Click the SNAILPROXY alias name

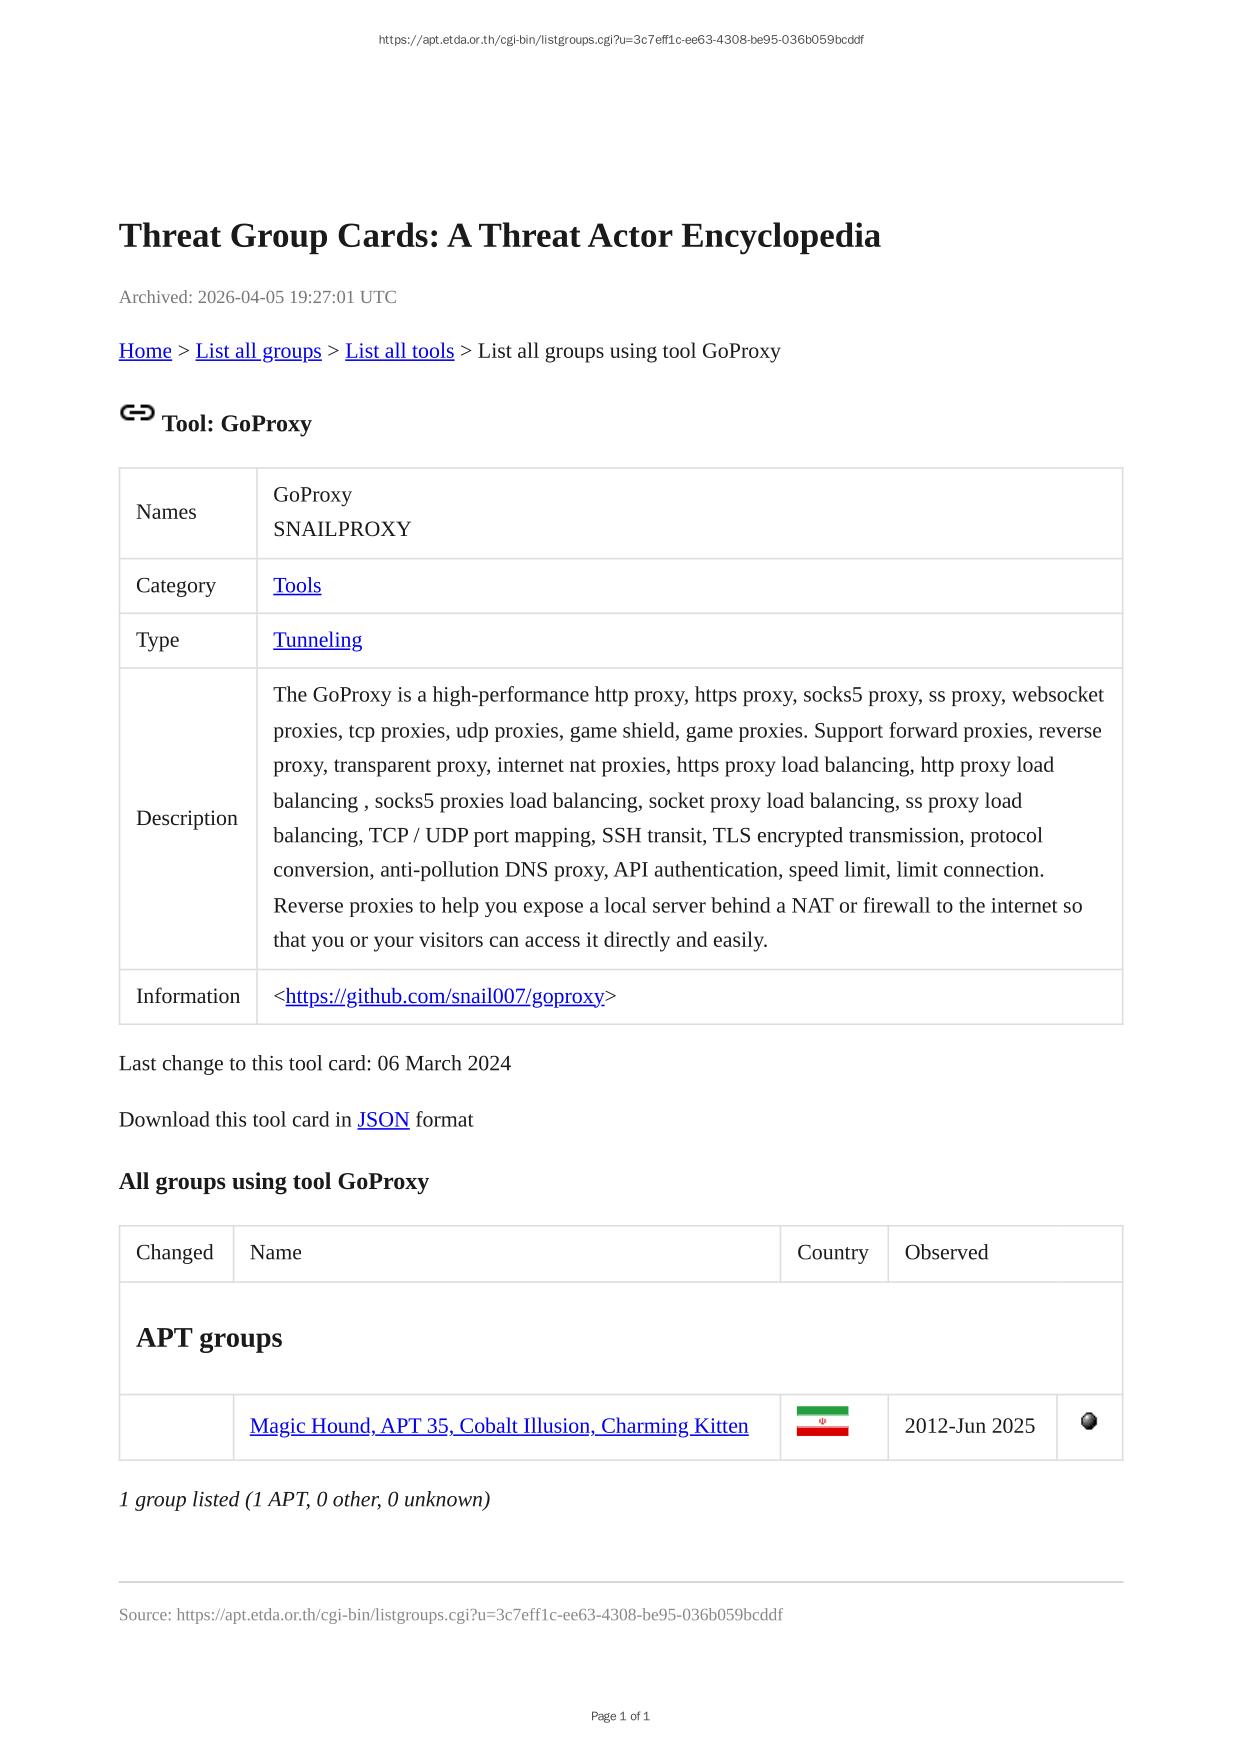tap(342, 529)
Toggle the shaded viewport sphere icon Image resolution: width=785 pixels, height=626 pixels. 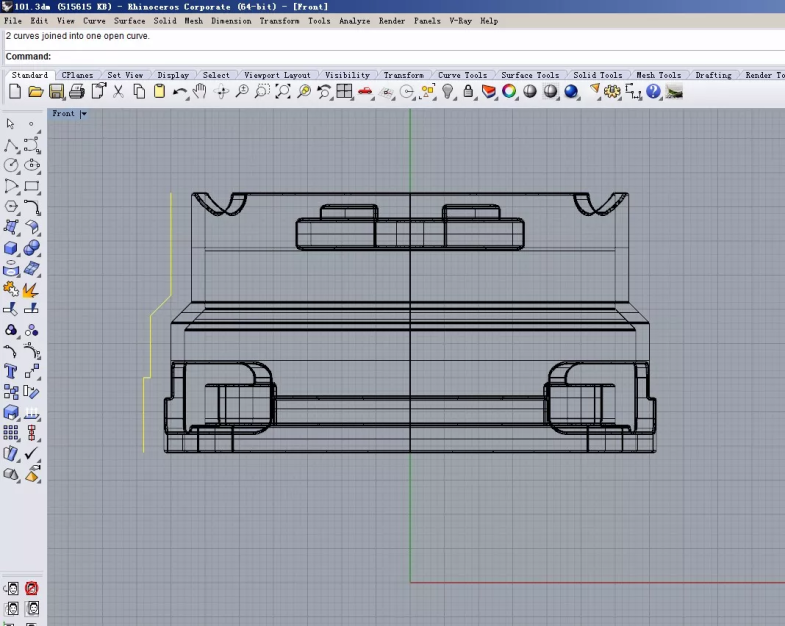pyautogui.click(x=530, y=92)
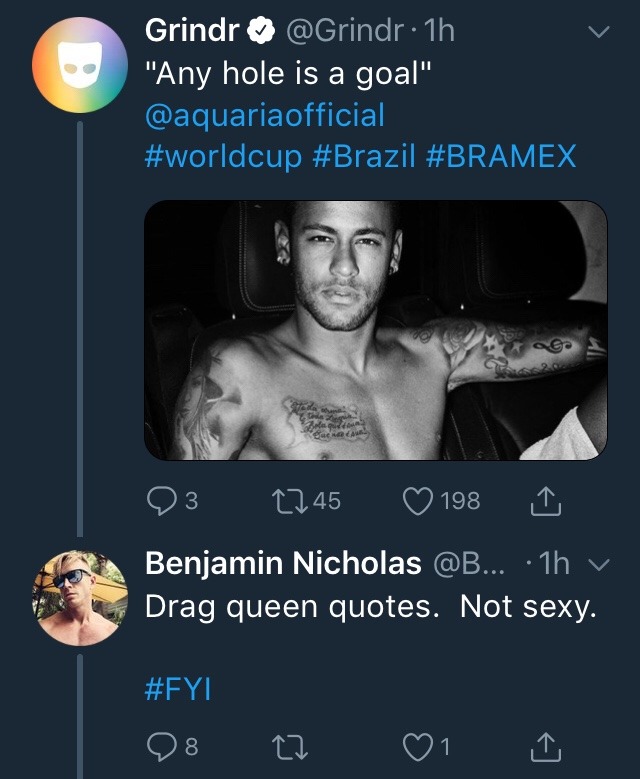Image resolution: width=640 pixels, height=779 pixels.
Task: Reply to Benjamin Nicholas's tweet
Action: (x=161, y=744)
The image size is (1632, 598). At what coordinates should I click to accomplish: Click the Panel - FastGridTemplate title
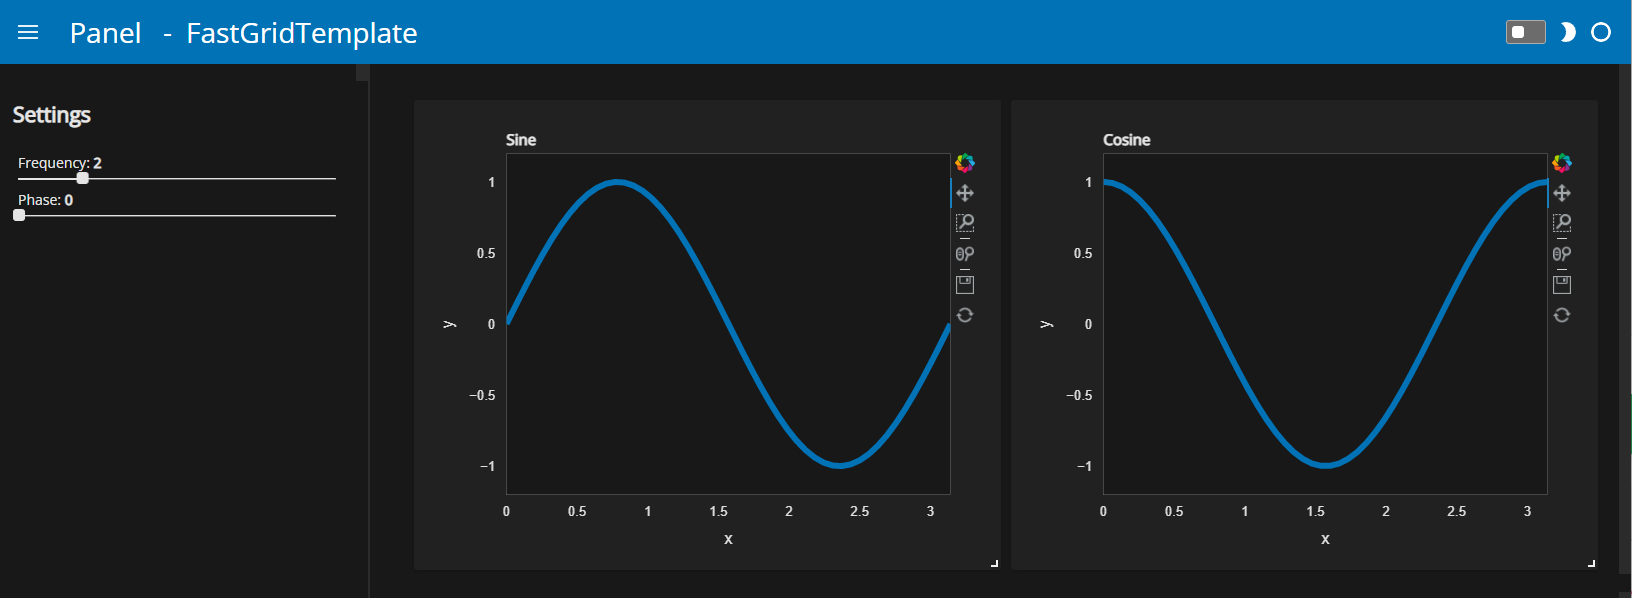pyautogui.click(x=243, y=33)
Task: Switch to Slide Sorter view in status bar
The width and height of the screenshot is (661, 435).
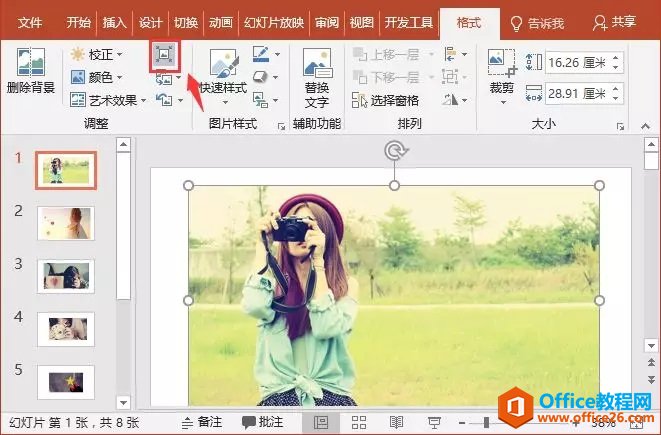Action: point(358,423)
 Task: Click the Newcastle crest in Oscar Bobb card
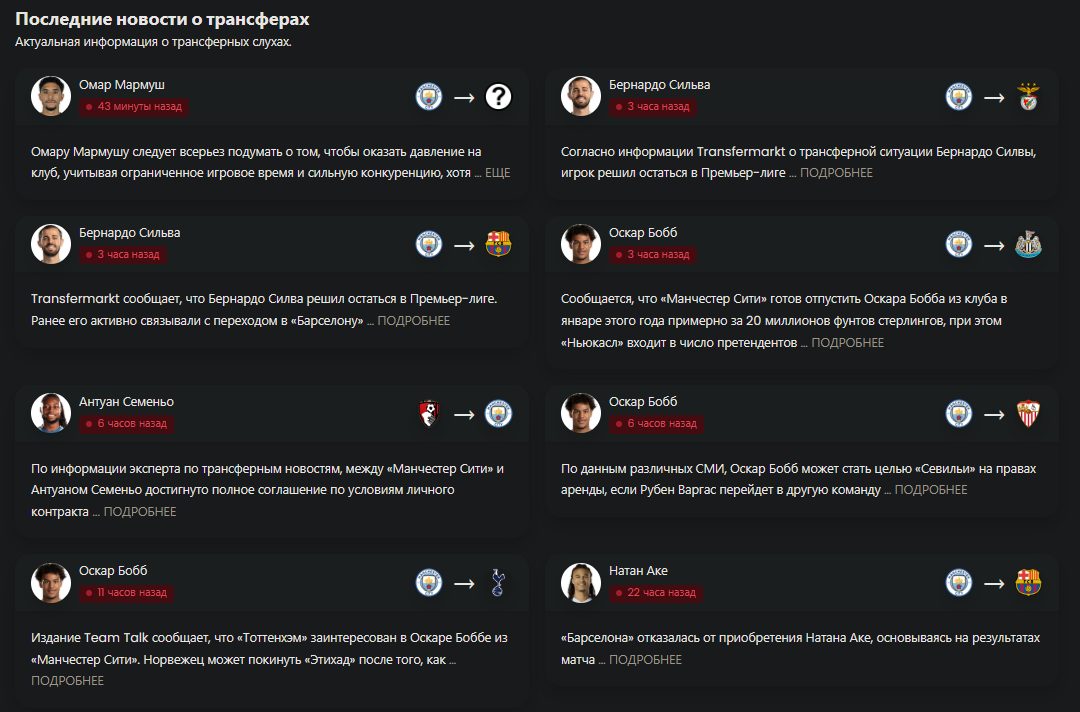coord(1028,244)
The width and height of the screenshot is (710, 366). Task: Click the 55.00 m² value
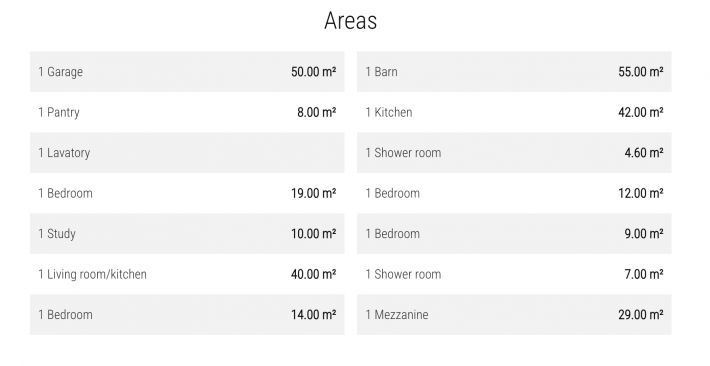tap(641, 72)
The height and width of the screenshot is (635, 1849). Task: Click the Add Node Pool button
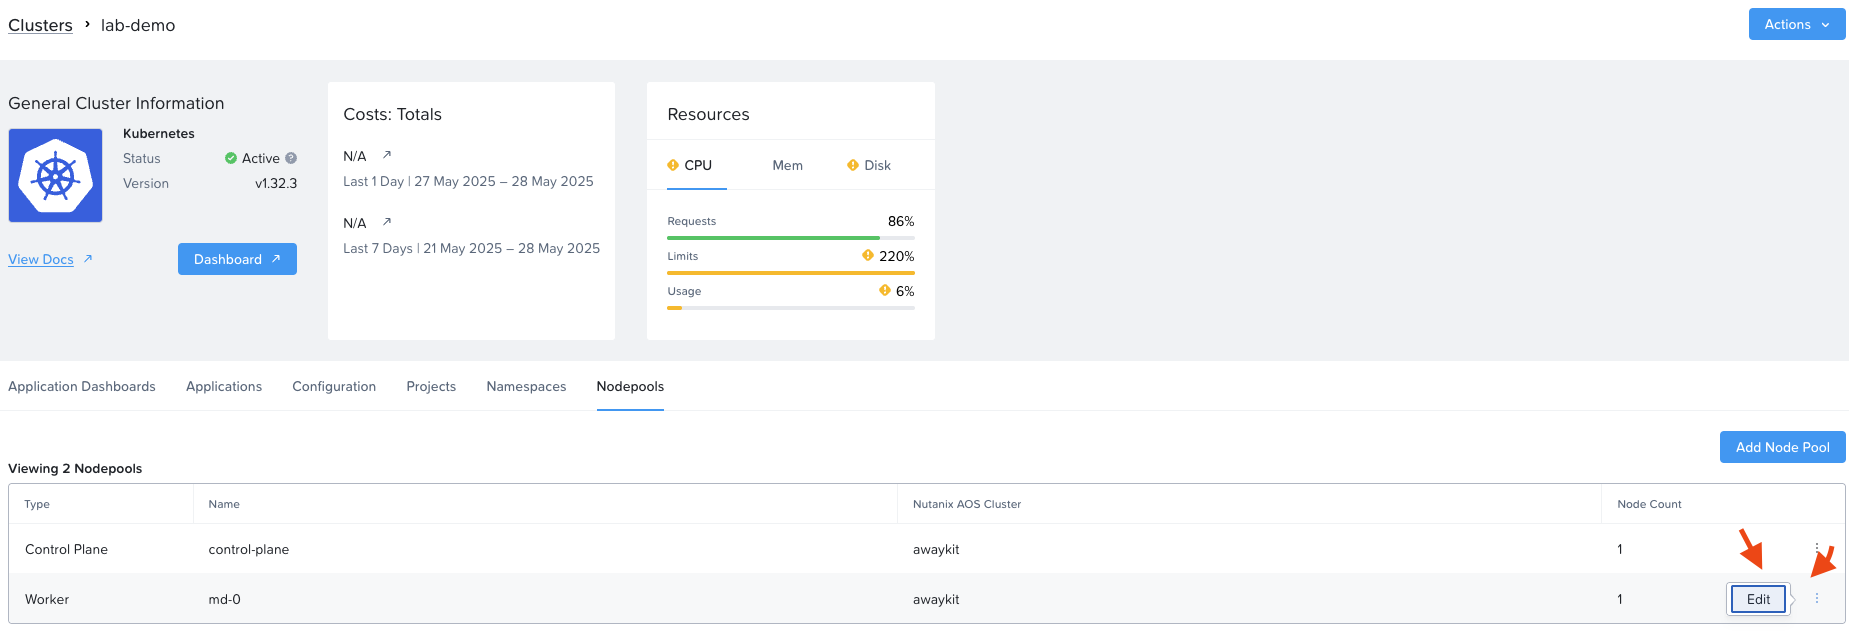pos(1782,447)
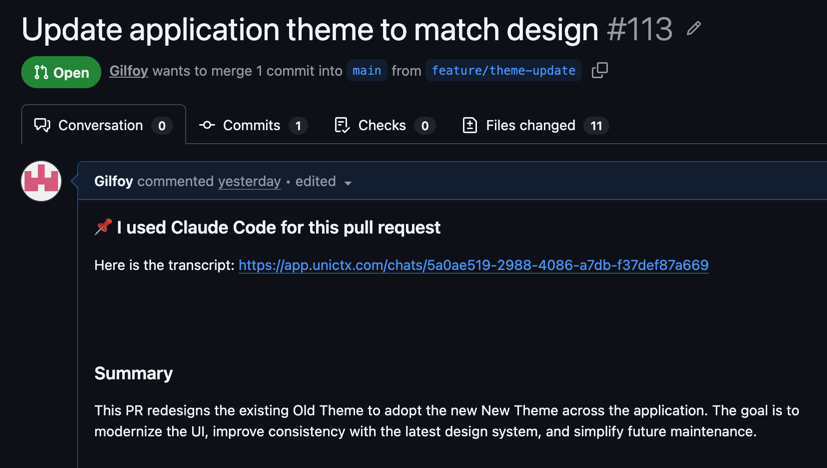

◆ ◆ ◆

In your copy, include no pictures and only the lines from the line with "The image size" through the final line of the listing above, reproduced exactly.

The image size is (1632, 598). At what coordinates should I click to accomplish: Click the Panel - FastGridTemplate title
pyautogui.click(x=243, y=33)
Task: Switch to Slide Sorter view in status bar
The width and height of the screenshot is (661, 435).
Action: point(358,423)
 Task: Click the Newcastle crest in Oscar Bobb card
coord(1028,244)
The width and height of the screenshot is (710, 366). Task: Click the 55.00 m² value
tap(641, 72)
The height and width of the screenshot is (635, 1849). Task: Click the Add Node Pool button
pos(1782,447)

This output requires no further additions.